Unfortunately for your weekday take-out needs, Calozzi’s has been known to be pretty harsh about closing up around 5 PM Monday through Wednesday — but if you’re starved for an authentic cheese steak experience and don’t have the time or money to schlep yourself to the other coast, Calozzi’s is worth the wait for a late night mound of food.
The Entertainment:
It’s Always Sunny in Philadelphia started off innocently enough. Though the series began with an episode called “The Gang Gets Racist,” show writers Charlie Day (Charlie), Rob McElhenney (Mac), and Glenn Howerton (Dennis — hey, what?) starred as owners of a Philadelphia dive bar named Paddy’s Pub. McElhenney’s future wife Kaitlin Olsen entered the fray as Dee, a character that was initially supposed to act as a contrasting female voice and moral center as the three boys got into all sorts of taboo, yet ultimately grounded shenanigans in their hometown of Philly.
It wasn’t until Danny DeVito joined the cast in season two that the show really started to get weird. With his addition as the cast’s perverted father figure, its initially somewhat-relatable characters quickly devolved into emotionally crippled narcissists incapable of making a single decision that didn’t promise an immediate selfish return. Awkward misunderstandings gave way to shouting matches and the occasional stabbing. Happy-go-lucky hardships made room for street drug addictions and grievous bodily harm. With every passing season, the “what the hell am I watching” factor of the show just seemed to escalate just a little more. This year is certainly no exception.As a perfect allegory, Sunny’s audience has seen DeVito’s character Frank take the hilarious plunge from opportunistic, hypocritical sleazebag businessman to a completely amoral, animalistic lush with an obsession towards anything squalorous. While that obsession manifested itself plenty in past seasons, it was cranked up to the Nth degree this year with plotlines like his (extremely) shortlived marriage to a crack whore, his doomed scheming in the world of child beauty pageants, and his reverent, insatiable adulation to a rum-soaked ham that he had picked out of the ocean.Of course, Frank is just the beginning. This year, Rob McElhenney gained fifty pounds for the show this season, mostly to make his character Mac look funnier. Even Dee, the former moral center of the show, has an episode devoted to her using her recent surrogate pregnancy to cheat taxes. In hitting rock bottom and drilling from there, It’s Always Sunny breaks down a lot of the tired, predictable boundaries that the modern sitcom has all-too-willingly apathied into.

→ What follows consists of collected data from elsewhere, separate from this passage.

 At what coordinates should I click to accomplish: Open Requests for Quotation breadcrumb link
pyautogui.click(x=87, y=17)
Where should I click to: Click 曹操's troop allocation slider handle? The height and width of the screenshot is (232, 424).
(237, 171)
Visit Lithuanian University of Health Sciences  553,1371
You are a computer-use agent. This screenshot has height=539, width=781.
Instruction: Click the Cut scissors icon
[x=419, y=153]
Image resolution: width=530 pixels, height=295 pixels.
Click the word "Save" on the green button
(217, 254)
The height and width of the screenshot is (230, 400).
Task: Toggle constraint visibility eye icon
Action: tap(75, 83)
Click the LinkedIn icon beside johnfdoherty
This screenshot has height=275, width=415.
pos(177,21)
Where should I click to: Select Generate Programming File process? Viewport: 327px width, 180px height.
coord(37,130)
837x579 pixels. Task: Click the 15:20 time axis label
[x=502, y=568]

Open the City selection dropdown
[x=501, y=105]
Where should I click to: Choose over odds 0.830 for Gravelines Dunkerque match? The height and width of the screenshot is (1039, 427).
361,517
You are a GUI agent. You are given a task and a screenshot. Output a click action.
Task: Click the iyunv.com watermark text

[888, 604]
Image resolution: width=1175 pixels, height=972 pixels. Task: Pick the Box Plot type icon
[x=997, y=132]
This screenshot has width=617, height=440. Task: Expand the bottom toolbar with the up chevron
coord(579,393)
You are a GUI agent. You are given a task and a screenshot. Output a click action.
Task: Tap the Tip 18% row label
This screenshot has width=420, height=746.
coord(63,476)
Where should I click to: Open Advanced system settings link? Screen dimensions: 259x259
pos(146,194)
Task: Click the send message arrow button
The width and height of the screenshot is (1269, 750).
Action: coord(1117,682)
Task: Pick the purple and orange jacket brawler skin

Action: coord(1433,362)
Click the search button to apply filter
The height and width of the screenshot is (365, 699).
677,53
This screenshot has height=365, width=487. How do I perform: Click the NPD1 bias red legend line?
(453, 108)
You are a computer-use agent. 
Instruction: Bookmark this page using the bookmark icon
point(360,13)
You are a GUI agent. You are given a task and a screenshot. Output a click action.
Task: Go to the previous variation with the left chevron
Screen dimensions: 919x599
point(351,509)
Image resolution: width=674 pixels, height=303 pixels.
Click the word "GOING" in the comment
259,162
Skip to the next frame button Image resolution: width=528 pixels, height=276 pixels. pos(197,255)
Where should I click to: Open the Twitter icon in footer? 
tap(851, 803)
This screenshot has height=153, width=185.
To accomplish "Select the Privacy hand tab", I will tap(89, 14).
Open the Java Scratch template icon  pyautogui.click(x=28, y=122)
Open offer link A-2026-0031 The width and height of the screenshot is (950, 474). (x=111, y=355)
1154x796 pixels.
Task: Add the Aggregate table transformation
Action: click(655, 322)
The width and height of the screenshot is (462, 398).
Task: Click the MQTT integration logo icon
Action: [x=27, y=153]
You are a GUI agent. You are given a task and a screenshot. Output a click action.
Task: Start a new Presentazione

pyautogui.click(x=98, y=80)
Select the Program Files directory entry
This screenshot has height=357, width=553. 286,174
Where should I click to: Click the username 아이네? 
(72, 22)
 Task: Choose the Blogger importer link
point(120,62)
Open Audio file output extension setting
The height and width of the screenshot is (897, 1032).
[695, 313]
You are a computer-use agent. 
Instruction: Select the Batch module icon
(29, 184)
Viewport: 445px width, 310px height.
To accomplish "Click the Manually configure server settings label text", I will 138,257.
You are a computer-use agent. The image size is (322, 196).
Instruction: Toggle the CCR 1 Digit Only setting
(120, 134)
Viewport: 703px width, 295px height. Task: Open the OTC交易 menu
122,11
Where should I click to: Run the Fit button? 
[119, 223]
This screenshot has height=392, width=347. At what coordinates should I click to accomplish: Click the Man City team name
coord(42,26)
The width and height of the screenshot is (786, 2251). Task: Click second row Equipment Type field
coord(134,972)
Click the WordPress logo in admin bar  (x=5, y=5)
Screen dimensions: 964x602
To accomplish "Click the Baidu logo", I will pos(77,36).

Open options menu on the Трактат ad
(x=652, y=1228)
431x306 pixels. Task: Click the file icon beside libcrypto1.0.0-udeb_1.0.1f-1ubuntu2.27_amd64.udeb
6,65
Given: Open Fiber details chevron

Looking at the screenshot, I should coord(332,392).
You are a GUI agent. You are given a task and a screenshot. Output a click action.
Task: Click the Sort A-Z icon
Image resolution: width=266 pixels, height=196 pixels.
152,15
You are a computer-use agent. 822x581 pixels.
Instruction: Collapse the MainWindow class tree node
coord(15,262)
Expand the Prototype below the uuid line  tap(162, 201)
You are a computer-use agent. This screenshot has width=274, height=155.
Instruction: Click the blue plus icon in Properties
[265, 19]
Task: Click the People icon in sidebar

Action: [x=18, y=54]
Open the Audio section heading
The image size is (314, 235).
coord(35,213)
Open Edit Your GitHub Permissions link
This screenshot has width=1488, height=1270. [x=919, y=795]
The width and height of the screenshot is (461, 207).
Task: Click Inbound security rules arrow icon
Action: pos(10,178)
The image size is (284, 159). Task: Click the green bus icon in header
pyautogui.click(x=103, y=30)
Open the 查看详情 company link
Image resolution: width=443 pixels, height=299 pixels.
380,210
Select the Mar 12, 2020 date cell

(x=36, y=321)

The Pairing: Just like the timeless American city that both properties call home, a lot of their charm comes from inherent divisiveness. Ever since Philadelphia’s early success and central location made it integral ground for the Revolutionary War, the city has had conflict in its veins. Foodies and vegans alike will turn their noses up at the messy globs of meat and viscous cheese-type goo, while television’s high brow indulges in the same kind of sanctimony, browbeating Sunny for lack of any discernible taste or moral backbone. Both of their critics might be onto something, but ultimately it’s that kind of polemic, over-the-top fun that makes both cheese steaks and Sunny so appealing.